The model is finetuned from IgBert-unpaired using paired antibody sequences from the [Observed Antibody Space](https://opig.stats.ox.ac.uk/webapps/oas/).
# Use
The model and tokeniser can be loaded using the `transformers` library
```python
from transformers import BertModel, BertTokenizer
tokeniser = BertTokenizer.from_pretrained("Exscientia/IgBert", do_lower_case=False)
model = BertModel.from_pretrained("Exscientia/IgBert", add_pooling_layer=False)
```
The tokeniser is used to prepare batch inputs
```python
# heavy chain sequences
sequences_heavy = [
"VQLAQSGSELRKPGASVKVSCDTSGHSFTSNAIHWVRQAPGQGLEWMGWINTDTGTPTYAQGFTGRFVFSLDTSARTAYLQISSLKADDTAVFYCARERDYSDYFFDYWGQGTLVTVSS",
"QVQLVESGGGVVQPGRSLRLSCAASGFTFSNYAMYWVRQAPGKGLEWVAVISYDGSNKYYADSVKGRFTISRDNSKNTLYLQMNSLRTEDTAVYYCASGSDYGDYLLVYWGQGTLVTVSS"
]
# light chain sequences
sequences_light = [
"EVVMTQSPASLSVSPGERATLSCRARASLGISTDLAWYQQRPGQAPRLLIYGASTRATGIPARFSGSGSGTEFTLTISSLQSEDSAVYYCQQYSNWPLTFGGGTKVEIK",
"ALTQPASVSGSPGQSITISCTGTSSDVGGYNYVSWYQQHPGKAPKLMIYDVSKRPSGVSNRFSGSKSGNTASLTISGLQSEDEADYYCNSLTSISTWVFGGGTKLTVL"
]
# The tokeniser expects input of the form ["V Q ... S S [SEP] E V ... I K", ...]
paired_sequences = []
for sequence_heavy, sequence_light in zip(sequences_heavy, sequences_light):
paired_sequences.append(' '.join(sequence_heavy)+' [SEP] '+' '.join(sequence_light))
tokens = tokeniser.batch_encode_plus(
paired_sequences,
add_special_tokens=True,
pad_to_max_length=True,
return_tensors="pt",
return_special_tokens_mask=True
)
```
Note that the tokeniser adds a `[CLS]` token at the beginning of each paired sequence, a `[SEP]` token at the end of each paired sequence and pads using the `[PAD]` token.

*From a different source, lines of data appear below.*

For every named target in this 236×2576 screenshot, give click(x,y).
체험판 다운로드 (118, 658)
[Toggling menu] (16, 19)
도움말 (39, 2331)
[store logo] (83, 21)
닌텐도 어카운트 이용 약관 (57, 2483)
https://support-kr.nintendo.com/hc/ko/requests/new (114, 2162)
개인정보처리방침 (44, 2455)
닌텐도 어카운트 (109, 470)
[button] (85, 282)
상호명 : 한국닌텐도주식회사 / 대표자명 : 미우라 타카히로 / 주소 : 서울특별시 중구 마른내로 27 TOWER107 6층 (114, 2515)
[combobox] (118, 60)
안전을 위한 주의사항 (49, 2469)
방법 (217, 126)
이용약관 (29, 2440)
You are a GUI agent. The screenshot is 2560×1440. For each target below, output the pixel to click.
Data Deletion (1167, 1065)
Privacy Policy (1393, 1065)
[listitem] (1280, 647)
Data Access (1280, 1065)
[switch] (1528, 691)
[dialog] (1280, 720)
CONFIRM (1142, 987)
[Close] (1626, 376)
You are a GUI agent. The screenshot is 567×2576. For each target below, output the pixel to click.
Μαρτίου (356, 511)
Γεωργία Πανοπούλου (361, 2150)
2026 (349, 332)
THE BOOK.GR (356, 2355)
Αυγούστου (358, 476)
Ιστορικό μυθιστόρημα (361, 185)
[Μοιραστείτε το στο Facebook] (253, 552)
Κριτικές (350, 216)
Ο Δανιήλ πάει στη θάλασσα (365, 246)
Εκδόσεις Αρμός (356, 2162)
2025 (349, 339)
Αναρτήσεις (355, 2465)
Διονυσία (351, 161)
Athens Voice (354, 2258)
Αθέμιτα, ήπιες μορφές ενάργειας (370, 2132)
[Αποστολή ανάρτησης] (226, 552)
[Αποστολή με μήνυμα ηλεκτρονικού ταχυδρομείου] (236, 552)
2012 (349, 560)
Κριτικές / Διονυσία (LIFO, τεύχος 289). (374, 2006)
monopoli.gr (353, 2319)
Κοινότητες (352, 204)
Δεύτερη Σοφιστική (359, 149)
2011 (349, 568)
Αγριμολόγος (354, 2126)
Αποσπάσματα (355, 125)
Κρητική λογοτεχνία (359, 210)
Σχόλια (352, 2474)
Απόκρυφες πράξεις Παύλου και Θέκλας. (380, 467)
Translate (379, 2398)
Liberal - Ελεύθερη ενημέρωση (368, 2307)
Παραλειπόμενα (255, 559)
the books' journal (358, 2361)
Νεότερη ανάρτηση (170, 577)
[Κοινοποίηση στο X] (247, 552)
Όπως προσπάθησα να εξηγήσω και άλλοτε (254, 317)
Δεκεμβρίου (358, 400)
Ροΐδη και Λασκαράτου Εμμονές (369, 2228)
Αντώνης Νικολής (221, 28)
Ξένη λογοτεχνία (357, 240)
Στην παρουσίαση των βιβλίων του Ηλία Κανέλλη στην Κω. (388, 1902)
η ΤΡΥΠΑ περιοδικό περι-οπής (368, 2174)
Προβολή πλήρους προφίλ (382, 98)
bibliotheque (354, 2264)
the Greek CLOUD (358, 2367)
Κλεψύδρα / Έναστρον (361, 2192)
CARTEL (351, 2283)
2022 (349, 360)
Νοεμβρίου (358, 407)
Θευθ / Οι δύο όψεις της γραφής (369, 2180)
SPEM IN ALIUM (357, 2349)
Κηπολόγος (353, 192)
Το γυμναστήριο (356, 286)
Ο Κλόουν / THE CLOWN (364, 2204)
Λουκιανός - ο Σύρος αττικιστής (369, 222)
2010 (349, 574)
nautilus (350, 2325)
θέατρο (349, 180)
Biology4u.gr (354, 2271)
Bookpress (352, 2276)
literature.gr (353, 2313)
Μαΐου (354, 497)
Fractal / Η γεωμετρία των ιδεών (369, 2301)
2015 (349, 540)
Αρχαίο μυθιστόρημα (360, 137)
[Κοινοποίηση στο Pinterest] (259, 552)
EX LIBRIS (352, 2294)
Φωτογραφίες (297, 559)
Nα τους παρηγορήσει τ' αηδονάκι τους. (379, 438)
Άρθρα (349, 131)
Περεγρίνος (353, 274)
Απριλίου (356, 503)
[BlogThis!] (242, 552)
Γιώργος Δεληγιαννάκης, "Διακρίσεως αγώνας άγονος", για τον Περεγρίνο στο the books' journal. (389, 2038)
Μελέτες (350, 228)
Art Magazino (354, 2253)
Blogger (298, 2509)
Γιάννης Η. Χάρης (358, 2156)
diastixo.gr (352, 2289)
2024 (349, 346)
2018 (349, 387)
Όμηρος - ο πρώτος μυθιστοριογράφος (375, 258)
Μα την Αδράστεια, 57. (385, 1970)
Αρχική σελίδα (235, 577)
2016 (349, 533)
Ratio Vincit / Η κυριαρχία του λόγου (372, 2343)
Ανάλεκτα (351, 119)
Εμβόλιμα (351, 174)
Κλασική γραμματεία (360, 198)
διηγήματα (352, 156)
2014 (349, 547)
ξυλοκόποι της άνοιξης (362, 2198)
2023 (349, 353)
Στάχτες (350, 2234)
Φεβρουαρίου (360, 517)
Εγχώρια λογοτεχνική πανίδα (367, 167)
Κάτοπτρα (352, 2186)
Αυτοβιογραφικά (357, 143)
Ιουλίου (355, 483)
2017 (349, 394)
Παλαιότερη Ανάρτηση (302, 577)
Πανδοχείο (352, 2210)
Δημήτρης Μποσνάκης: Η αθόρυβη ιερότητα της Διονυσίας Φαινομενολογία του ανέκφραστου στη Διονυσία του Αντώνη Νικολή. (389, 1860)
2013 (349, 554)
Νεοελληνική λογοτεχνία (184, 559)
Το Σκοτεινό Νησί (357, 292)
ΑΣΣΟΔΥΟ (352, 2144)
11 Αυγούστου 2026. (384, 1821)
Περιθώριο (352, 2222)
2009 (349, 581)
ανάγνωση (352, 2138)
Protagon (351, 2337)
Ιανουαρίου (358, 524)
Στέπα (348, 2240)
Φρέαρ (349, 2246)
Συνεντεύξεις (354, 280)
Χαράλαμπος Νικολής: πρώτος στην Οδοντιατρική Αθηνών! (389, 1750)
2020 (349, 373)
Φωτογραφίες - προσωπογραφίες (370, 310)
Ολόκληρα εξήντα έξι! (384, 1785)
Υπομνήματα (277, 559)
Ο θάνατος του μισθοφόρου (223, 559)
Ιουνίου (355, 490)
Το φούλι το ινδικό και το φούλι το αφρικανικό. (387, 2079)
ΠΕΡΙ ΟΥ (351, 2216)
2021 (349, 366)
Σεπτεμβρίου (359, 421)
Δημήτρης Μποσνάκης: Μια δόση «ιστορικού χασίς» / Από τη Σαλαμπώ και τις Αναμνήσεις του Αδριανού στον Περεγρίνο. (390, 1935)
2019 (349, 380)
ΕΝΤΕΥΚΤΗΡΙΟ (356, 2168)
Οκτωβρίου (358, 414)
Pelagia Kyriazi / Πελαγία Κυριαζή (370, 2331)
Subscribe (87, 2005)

For example a batch containing sequences `V Q L [SEP] E V V`, `Q V [SEP] A L` will be tokenised to `[CLS] V Q L [SEP] E V V [SEP]` and `[CLS] Q V [SEP] A L [SEP] [PAD] [PAD]`.
Sequence embeddings are generated by feeding tokens through the model
```python
output = model(
input_ids=tokens['input_ids'],
attention_mask=tokens['attention_mask']
)
residue_embeddings = output.last_hidden_state
```
To obtain a sequence representation, the residue tokens can be averaged over like so
```python
import torch
# mask special tokens before summing over embeddings
residue_embeddings[tokens["special_tokens_mask"] == 1] = 0
sequence_embeddings_sum = residue_embeddings.sum(1)
# average embedding by dividing sum by sequence lengths
sequence_lengths = torch.sum(tokens["special_tokens_mask"] == 0, dim=1)
sequence_embeddings = sequence_embeddings_sum / sequence_lengths.unsqueeze(1)
```
For sequence level fine-tuning the model can be loaded with a pooling head by setting `add_pooling_layer=True` and using `output.pooler_output` in the down-stream task.